It wraps Resemble AI’s Chatterbox ONNX models behind a Rust CLI (ONNX Runtime under the hood). Goal: “I want good TTS in a shell script” without Python envs / pip / venv juggling.
Quick start: cbx speak --text "Hello from cbx." --voice-wav ./your-voice.wav --out-wav ./output.wav
First run downloads the model files (~1–2GB depending on variant). After that it runs locally. If you’re doing repeated runs with the same reference voice, you can cache the voice encoding once: cbx voice add --name myvoice --voice-wav ./your-voice.wav cbx speak --voice myvoice --text "Much faster now." --out-wav ./output.wav
What it does (intentionally small surface area): - single binary, cross-platform CLI - built-in model download/list/clean commands - voice profile caching (avoid re-encoding the reference clip every run)

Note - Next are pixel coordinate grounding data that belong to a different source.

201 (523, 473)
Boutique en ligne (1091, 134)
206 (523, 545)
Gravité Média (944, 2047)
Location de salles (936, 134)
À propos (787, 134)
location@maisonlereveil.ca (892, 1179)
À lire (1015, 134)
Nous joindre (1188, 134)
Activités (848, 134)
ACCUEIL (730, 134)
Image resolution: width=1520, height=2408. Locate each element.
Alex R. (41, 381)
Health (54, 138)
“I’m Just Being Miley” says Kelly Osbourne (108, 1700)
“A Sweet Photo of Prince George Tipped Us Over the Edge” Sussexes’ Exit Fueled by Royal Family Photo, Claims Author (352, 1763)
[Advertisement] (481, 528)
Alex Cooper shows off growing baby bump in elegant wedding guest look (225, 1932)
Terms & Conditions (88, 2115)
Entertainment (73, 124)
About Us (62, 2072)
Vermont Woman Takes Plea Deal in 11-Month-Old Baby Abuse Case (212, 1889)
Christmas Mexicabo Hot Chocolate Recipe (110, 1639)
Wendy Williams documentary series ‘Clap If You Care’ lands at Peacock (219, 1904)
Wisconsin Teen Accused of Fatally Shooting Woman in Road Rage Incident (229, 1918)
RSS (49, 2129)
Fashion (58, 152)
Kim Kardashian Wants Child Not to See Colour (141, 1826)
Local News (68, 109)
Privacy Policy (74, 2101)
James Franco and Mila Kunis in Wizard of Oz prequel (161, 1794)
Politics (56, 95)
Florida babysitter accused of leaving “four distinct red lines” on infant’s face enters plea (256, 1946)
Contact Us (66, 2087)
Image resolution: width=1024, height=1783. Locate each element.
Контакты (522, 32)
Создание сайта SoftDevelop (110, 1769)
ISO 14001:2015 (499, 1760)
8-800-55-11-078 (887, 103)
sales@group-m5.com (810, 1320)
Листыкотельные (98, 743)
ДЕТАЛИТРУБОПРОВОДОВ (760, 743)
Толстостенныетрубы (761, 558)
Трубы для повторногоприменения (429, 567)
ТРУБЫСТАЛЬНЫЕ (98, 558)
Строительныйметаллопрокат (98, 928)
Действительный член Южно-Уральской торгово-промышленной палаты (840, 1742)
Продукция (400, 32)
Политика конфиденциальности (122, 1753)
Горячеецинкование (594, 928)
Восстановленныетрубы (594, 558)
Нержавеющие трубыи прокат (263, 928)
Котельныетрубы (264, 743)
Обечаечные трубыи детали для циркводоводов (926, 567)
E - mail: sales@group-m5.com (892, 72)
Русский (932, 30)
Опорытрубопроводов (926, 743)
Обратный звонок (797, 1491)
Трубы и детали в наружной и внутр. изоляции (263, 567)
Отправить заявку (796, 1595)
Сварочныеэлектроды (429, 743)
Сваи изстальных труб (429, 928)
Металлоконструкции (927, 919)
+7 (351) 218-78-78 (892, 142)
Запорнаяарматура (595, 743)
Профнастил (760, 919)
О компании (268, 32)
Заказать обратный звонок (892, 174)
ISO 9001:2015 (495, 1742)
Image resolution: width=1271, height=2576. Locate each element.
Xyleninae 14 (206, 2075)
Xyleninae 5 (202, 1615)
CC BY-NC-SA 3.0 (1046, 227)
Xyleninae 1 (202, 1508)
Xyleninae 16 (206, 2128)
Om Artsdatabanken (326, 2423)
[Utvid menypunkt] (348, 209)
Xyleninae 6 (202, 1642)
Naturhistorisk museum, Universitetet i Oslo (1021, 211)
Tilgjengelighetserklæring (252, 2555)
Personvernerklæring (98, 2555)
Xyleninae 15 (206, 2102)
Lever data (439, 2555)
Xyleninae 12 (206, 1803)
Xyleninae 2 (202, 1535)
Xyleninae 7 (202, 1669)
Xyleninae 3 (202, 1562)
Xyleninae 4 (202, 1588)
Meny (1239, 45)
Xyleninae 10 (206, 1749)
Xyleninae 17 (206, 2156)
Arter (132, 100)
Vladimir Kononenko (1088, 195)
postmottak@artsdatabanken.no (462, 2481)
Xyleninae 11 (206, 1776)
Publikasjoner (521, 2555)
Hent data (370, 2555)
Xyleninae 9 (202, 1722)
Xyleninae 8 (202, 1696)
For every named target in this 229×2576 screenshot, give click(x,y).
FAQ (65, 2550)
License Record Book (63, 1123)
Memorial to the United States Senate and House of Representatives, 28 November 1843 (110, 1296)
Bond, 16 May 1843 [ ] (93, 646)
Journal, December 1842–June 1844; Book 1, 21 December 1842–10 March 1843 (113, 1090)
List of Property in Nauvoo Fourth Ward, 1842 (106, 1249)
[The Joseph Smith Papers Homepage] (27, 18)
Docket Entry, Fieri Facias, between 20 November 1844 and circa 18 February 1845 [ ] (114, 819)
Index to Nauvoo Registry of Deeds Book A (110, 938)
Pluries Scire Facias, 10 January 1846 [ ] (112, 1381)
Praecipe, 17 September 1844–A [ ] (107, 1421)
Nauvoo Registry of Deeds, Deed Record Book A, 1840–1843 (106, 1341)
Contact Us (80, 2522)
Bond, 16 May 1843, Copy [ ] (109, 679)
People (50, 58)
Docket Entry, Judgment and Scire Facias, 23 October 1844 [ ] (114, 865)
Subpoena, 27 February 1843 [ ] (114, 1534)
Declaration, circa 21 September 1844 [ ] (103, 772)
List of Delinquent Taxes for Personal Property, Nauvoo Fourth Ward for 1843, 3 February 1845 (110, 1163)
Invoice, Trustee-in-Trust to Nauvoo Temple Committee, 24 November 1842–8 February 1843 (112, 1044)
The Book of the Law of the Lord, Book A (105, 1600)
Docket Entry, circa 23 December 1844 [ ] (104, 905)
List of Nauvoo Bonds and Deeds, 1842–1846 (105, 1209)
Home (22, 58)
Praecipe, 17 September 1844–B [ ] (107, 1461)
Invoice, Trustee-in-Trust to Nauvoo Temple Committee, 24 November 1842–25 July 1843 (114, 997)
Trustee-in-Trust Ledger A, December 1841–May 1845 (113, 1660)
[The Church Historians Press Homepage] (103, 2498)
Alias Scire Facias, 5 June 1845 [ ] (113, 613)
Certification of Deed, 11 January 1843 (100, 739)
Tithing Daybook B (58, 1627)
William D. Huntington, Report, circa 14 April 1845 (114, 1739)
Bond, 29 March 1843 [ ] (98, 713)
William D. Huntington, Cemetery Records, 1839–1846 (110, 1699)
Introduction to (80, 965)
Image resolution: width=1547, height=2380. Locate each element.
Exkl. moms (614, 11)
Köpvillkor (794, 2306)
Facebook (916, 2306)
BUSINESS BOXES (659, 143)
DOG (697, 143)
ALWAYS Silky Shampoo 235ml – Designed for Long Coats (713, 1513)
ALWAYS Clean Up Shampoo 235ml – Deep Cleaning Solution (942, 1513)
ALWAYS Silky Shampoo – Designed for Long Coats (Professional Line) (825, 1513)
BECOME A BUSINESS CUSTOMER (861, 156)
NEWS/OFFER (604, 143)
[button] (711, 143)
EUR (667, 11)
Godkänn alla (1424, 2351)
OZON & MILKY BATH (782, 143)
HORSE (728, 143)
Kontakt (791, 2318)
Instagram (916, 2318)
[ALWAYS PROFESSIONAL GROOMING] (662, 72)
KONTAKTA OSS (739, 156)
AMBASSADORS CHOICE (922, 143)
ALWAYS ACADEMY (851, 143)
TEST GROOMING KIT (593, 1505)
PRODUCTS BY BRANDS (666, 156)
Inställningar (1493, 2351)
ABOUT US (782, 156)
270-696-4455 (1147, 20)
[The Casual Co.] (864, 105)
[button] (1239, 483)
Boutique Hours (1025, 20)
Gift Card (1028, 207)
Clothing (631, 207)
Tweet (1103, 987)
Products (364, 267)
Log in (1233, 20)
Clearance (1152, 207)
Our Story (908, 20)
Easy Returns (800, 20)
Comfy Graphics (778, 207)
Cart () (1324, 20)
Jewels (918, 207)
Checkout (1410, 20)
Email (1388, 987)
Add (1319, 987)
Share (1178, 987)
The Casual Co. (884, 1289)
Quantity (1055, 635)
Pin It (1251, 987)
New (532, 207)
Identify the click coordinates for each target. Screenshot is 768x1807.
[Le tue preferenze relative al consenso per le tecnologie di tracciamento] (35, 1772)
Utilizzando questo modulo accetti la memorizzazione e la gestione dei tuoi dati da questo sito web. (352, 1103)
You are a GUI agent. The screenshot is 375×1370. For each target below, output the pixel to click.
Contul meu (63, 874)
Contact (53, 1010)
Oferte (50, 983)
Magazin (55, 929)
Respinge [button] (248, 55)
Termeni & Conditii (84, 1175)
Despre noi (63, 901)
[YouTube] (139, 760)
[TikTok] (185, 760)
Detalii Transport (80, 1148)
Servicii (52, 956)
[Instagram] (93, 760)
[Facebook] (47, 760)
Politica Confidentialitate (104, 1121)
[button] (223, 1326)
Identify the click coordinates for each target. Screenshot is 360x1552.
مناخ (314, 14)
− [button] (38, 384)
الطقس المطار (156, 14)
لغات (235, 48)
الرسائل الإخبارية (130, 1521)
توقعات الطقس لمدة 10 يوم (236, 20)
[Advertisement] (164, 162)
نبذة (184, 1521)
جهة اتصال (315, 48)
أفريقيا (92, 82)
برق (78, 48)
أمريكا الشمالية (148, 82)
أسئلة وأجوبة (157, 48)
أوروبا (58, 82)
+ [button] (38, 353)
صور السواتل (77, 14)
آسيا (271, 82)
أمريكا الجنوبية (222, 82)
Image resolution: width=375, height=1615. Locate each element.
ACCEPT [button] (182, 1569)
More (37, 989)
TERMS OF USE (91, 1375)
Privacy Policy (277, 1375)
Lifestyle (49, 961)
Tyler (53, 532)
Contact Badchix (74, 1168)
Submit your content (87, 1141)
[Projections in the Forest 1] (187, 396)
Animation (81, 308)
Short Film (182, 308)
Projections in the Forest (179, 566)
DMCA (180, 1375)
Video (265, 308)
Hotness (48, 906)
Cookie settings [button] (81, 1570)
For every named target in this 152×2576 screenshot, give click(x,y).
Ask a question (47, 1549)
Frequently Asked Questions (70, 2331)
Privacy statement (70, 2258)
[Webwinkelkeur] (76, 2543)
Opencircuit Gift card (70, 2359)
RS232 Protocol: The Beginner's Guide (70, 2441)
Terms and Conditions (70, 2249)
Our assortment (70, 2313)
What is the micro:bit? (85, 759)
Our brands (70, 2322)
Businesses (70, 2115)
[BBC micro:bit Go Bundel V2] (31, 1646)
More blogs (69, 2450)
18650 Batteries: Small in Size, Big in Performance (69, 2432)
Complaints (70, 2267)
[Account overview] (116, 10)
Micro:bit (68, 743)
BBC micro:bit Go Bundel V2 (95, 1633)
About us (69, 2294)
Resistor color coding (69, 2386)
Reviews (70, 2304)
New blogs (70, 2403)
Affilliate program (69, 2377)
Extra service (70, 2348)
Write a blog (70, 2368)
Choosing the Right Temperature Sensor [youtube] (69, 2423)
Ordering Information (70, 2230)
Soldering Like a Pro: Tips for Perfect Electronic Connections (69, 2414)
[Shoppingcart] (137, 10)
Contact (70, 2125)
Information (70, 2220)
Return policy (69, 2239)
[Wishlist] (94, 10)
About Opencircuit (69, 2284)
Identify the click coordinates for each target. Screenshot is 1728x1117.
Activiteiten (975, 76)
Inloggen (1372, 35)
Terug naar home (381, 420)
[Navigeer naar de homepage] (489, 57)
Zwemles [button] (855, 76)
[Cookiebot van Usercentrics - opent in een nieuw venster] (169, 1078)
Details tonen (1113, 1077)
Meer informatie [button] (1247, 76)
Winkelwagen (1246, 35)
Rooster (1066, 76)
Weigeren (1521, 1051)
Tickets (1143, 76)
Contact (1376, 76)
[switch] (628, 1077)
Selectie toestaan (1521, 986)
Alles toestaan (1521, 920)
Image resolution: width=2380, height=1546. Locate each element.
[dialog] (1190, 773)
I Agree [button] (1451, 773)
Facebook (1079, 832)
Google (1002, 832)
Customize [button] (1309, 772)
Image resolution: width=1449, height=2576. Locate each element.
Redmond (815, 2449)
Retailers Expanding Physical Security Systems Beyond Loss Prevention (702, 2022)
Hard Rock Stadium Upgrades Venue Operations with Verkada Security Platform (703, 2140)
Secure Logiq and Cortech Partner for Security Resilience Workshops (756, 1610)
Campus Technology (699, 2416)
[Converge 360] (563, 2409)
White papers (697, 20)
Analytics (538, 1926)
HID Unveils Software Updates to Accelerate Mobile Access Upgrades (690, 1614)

What it doesn’t do: - it’s not the full Chatterbox project (multilingual, fine-tuning, etc). It’s a packaging + UX layer for basic TTS.
Slightly counterintuitive perf note: on an M1 MacBook Pro, CPU ended up faster than CoreML for this model due to accelerator partitioning overhead; numbers are in the README.
If you try it, I’m especially interested in feedback on: install/packaging trust, cache layout, and what you’d want from a “tiny model / fast mode”.